┌──

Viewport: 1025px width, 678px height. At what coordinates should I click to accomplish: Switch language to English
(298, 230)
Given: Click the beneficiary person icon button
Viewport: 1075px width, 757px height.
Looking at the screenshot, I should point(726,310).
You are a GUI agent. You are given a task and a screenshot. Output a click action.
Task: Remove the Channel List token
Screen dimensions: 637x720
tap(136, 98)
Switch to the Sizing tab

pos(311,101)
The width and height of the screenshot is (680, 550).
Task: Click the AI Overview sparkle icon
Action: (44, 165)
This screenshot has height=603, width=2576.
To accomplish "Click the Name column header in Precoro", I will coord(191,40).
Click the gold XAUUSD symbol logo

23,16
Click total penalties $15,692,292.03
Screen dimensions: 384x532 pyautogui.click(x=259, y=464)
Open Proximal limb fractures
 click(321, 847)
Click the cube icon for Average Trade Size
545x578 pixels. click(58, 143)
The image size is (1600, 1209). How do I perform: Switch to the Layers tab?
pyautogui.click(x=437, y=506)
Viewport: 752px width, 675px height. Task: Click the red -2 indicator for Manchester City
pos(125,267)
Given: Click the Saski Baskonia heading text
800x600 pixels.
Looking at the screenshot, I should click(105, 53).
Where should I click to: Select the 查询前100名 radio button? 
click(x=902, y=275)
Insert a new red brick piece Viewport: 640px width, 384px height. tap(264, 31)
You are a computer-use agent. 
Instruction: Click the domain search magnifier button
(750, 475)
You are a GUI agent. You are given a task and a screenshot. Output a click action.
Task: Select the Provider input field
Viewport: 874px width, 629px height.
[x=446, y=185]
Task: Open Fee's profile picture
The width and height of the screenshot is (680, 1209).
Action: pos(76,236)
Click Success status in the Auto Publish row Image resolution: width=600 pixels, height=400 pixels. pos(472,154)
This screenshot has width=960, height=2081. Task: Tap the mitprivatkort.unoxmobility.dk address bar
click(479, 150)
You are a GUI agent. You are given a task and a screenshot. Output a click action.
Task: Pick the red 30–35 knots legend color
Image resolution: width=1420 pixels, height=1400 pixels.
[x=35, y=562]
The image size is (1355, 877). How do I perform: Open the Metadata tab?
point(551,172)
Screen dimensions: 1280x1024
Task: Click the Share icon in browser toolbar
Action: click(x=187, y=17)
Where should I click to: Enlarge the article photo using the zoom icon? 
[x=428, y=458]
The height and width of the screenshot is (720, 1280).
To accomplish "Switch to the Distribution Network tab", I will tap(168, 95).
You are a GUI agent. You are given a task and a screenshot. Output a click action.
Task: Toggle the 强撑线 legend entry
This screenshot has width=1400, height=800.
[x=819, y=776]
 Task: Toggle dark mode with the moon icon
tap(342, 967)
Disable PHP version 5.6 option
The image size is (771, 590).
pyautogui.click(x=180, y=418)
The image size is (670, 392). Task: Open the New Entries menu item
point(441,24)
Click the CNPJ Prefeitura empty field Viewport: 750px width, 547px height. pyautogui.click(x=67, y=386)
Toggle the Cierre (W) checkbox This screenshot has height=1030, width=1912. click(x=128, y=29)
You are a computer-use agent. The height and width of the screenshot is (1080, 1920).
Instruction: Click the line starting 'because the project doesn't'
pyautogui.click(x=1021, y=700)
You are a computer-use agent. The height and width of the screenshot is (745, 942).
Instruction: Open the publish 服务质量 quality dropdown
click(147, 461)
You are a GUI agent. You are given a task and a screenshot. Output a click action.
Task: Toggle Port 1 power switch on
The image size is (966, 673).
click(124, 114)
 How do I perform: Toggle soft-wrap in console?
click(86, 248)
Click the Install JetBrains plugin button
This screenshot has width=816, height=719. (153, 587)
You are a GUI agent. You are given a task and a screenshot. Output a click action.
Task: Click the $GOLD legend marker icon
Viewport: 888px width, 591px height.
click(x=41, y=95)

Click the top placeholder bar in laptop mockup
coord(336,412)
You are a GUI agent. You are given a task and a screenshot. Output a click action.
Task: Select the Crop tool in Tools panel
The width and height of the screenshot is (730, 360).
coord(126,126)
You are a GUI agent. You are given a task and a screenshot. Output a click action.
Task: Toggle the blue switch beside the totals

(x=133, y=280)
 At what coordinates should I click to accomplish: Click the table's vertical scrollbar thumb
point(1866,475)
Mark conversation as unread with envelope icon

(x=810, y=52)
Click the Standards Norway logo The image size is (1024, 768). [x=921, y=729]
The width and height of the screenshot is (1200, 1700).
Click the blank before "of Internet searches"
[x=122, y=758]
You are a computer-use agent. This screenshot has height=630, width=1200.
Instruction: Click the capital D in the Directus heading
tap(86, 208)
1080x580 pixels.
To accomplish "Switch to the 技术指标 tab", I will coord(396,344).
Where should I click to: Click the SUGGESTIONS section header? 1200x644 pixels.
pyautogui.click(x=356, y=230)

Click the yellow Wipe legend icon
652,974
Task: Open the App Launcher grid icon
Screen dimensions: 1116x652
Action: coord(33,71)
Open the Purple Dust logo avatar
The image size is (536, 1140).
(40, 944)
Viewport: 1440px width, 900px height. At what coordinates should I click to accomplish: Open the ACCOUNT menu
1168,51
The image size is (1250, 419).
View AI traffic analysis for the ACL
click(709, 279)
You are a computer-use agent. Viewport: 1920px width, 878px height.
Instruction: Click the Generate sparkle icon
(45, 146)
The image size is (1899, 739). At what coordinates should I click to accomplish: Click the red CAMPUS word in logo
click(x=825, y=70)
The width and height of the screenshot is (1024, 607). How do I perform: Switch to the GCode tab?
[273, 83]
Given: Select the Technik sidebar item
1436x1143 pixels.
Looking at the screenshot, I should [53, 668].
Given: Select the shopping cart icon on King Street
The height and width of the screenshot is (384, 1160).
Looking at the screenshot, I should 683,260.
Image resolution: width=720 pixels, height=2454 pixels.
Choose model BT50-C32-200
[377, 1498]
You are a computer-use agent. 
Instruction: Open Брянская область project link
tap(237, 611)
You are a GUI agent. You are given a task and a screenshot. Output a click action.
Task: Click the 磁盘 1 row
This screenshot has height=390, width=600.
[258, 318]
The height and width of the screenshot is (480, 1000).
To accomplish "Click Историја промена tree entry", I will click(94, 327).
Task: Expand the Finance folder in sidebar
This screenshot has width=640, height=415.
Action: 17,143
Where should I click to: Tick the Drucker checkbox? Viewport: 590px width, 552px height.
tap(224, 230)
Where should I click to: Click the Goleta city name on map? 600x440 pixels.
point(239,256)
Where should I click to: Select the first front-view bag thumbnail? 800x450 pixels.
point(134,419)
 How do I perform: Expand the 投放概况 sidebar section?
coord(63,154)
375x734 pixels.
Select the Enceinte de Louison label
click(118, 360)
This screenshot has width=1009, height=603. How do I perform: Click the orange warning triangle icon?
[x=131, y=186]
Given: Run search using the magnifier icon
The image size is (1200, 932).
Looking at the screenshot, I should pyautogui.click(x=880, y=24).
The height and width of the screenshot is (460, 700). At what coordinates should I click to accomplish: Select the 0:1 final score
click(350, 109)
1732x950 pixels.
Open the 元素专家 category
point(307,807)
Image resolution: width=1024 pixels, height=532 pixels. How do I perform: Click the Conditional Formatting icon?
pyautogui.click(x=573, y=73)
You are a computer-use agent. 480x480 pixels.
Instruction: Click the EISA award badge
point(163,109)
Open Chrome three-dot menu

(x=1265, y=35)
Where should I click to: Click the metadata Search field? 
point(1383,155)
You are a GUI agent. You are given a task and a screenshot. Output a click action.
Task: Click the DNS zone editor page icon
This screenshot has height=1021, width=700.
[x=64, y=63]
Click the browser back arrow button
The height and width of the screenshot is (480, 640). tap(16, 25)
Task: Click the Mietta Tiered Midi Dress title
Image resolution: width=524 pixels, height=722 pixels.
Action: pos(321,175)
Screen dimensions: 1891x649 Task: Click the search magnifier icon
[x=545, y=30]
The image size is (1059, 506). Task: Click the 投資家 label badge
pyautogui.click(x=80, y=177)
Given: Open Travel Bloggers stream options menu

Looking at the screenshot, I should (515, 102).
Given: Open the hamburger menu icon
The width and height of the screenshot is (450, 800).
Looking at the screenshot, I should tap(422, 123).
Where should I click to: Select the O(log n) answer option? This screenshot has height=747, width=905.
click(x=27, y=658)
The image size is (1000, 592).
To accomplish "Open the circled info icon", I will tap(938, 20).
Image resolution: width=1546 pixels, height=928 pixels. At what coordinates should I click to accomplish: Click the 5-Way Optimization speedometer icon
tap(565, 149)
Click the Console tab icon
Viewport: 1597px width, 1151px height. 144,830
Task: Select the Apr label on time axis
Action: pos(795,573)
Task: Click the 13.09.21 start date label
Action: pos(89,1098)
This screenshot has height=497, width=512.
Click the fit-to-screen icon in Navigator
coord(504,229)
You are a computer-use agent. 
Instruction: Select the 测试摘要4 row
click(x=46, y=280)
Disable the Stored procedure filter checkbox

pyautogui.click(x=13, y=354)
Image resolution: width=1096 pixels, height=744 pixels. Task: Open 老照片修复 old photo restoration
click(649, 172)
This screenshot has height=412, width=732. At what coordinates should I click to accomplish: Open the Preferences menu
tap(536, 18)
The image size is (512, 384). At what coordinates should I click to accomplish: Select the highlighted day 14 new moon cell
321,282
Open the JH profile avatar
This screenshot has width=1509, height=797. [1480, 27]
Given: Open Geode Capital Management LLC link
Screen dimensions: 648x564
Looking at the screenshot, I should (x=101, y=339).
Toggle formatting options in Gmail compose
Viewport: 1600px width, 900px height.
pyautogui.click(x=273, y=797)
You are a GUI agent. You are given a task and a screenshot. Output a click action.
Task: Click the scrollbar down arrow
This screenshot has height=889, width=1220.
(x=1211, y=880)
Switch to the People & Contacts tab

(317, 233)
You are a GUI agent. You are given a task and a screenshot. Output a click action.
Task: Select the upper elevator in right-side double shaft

└──

▶ [TO DO] Look through the entries for lines containing the word "computer" and return each one.

▶ [ANSWER FOR THE TASK]
You are a computer-use agent. 
You are a computer-use agent. The height and width of the screenshot is (1080, 1920).
You are a computer-use agent. The height and width of the screenshot is (745, 942).
You are a computer-use agent. This screenshot has height=630, width=1200.
You are a computer-use agent. Viewport: 1920px width, 878px height.
You are a computer-use agent. 
You are a computer-use agent. 480x480 pixels.
You are a computer-use agent. 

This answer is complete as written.